Bonoya dayalı olarak başlatılan kambiyo takibinde borçlu, senet tanziminden sonra alacaklı ile aralarında ödeme anlaşması düzenlendiğini, bu anlaşmaya göre 40.000 TL'nin ödendiğini, 40.000 bedelli 2 adet ve 2.000 TL bedelli bir adet olmak üzere toplam üç adet çekin daha ödemesi şartı ile alacaklıya başkaca bir borcunun kalmayacağı konusunda anlaşmaya varıldığını, anlaşmaya uyduğunu, çek bedellerini ödediğini, borcu kalmadığını ve dosyanın yenileme harcı alınmadan yenilendiğini şikayet etmiştir.
Alacaklı vekili cevap dilekçesinde; borçlunun anlaşma gereğince çeklerden hiçbirini zamanında ödemediğini, toplam 122.000 TL'lik ödemenin tenzili ile kalan 12.000 TL için yenileme emri gönderildiğini, anlaşmanın şarta bağlı olduğunu, çeklerin zamanında ödenmesi kaydı ile müvekkilinin geri kalan alacaktan feragat edeceği hususunda taahhütte bulunduğunu, borçlunun da kabul ettiği üzere 12.000 TL ödenmediği için geri kalan alacağın tamamının ödenmesi gerektiğini belirtmiştir. 

Taraflar arasında düzenlenen 16.12.2004 tarihli ödeme anlaşmasında; borç tutarının 134.000 TL olduğu, ancak faizden indirim yapılarak bulunan 122.000 TL'nin verilen üç adet çekle ödendiği takdirde muteriz borçlunun borcunun sona ereceği, ödeme için verilen bu çekler gününde ödenmediği takdirde ise anlaşmanın yok sayılacağı ve indirim yapılmayarak ödenen kısmın icra takibindeki borçtan mahsup edileceği kararlaştırılmıştır. Böylece anlaşmanın geçerliliği çeklerin belirlenen tarihlerde ödenmesi şartına bağlanmıştır. 

O halde çeklerin vade tarihlerinden sonra ödendiği borçlunun dava dilekçesi ekindeki ödeme belgelerinden anlaşıldığına göre, artık bu anlaşmaya dayanılamaz.

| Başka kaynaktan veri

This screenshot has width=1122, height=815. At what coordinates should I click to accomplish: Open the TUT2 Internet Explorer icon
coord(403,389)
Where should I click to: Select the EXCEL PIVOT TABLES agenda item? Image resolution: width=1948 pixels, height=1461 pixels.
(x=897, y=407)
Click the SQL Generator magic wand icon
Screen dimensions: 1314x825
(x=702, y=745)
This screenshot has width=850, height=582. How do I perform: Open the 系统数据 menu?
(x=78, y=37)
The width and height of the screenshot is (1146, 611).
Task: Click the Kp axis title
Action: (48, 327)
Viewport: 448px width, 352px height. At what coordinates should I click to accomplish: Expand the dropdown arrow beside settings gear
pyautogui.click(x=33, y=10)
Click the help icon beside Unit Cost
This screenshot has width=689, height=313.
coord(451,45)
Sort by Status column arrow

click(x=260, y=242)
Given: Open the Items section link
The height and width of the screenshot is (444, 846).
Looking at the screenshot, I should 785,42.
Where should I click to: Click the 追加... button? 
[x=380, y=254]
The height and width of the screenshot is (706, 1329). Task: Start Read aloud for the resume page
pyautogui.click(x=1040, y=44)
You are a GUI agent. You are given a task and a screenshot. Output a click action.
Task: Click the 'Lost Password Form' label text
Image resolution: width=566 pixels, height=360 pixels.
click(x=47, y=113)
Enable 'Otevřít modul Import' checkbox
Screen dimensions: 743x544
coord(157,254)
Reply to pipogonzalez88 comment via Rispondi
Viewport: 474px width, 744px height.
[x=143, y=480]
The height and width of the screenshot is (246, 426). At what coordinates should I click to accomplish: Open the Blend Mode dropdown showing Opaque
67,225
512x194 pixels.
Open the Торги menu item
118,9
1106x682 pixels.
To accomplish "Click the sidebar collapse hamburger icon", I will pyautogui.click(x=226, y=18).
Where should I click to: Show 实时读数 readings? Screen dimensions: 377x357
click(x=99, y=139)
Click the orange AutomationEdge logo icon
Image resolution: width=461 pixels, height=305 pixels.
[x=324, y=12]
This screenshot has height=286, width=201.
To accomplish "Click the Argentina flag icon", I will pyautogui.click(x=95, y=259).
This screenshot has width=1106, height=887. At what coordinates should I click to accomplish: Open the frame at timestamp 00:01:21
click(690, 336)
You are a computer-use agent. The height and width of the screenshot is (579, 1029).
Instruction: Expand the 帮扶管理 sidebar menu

Bu sebeple borçlu, kalan borçtan sorumlu olduğundan, mahkemece borçlunun takibin iptali talebinin reddi ile; dosyanın yenileme harcı alınmadan yenilendiğine yönelik şikayetinin incelenerek oluşacak sonuca göre bir karar verilmesi gerekirken eksik inceleme ile yazılı şekilde hüküm tesisi isabetsizdir.

SONUÇ : Alacaklının temyiz itirazlarının kısmen kabulü ile mahkeme kararının yukarıda yazılı nedenlerle İİK'nun 366 ve HUMK’nun 428. maddeleri uyarınca (BOZULMASINA), ilamın tebliğinden itibaren 10 gün içinde karar düzeltme yolu açık olmak üzere, 06/06/2013 gününde oybirliğiyle karar verildi.